9. Just thinking of selling your business to your co-worker means a lot.
10. Keep planning for your daughter’s future and KEEP calling her your little girl. Love it ?
m-121 says
Thanks razorback 14. you’re right: tracking early and often, giving, saving/investing, living below one’s means, and keeping the main thing (your family) the main thing really are the keys I believe. The setting of the grim reaper zit date (our freedom day, as we call it) is exciting and a bit anxiety-inducing as well. I’ve never not worked. I’m a little unsure as to what those retired years will look like, given what will be my (relatively) young she of 50 at the time. I’m curious: when is your date, what will your age be then, and have you figured out how you’re going to spend those years yet?
m-121 says
no idea what “grim reaper zit date” means. auto-correct in effect there. should read “early retirement exit date”
Maverick says
Just an awesome storybook read to start my day. Thanks, and congratulations for your success. Application of nowledge, hard work and some luck (selection of spouse).
M-121 says
Thanks maverick. Lots of all three, plus God’s grace ?
MI-1 Jason says
great success story.
I’m curious if there isn’t a way to structure the business to reduce your W-2 income to reduce taxes. While I am not averse to paying taxes, and all of our income (minus some small dividends) is W-2, it would seem that the major advantage of owning your own business is being able to reduce taxable W2 income..
M-121 says
Jason, it’d be nice to pay myself 1099if possible, but the Feds require ALL mortgage professionals who make commission from mortgages to be W2 if we’re going to have an fha license. Fha is a big part of what we do/our income, so alas, until they change the law in stuck w the w2.
Andy says
“Marry well, and never ever divorce”. Easier said than done. Unfortunately crystal balls are hard to come by. Granted there are some people who see the writing on the wall and go through with the marriage anyway, but for the most part nobody goes into it thinking they will ever divorce. And if your marriage does go south is it really worth throwing away the rest of your life just to avoid a financial loss?
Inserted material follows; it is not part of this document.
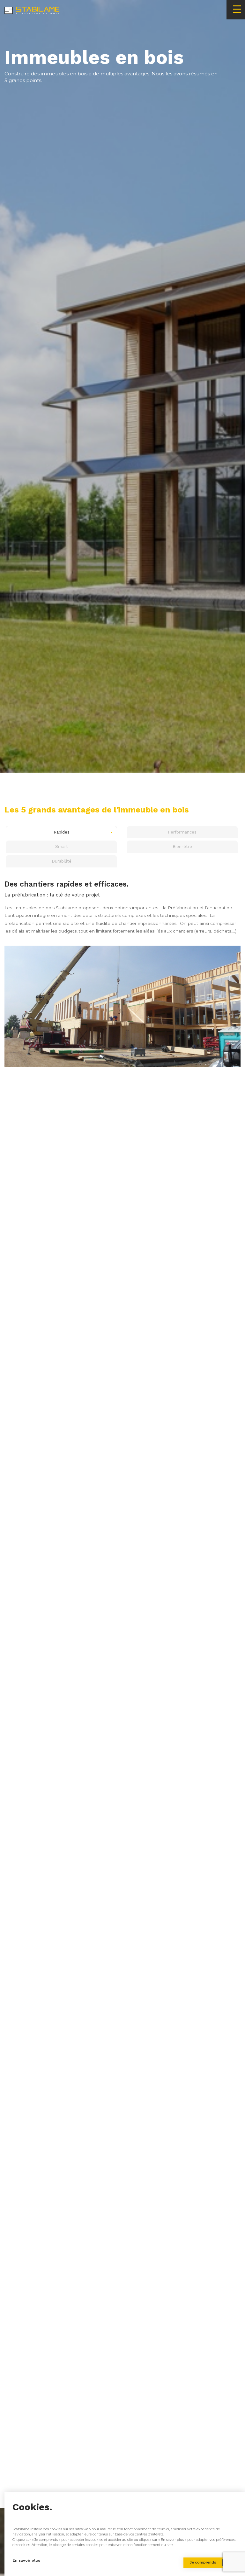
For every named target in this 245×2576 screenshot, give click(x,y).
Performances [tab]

Consider yourself lucky buddy. Divorce is no picnic, but neither is staying with someone who makes you miserable. If it wasn’t already obvious, yes I am divorced, and it was worth every penny.
m-121 says
understood, yes sir. I have ridden shotgun through my closest buddies’s divorces and it was brutal for all involved, to be sure. From a purely financial aspect, it was devastating to all of my friends who have been through it, and a few of them have not recovered even now, years later. But all of them would agree with you–that it was worth every penny.
Andy says
Yes, fortunately I was able to recover financially from the big D in just a couple years, but a lot of guys have it much, much worse, especially when children are involved.
I find it interesting that a lot of states make you wait a year to legally divorce after separation yet they don’t make you wait a year to marry after you announce your engagement. You could probably reduce much of the former by implementing the latter.
m-121 says
it’s a solid point–ending permanent alimony probably wouldn’t be a terrible idea, either.
Ron says
Well done in all regards. Congratulations on a really good life!!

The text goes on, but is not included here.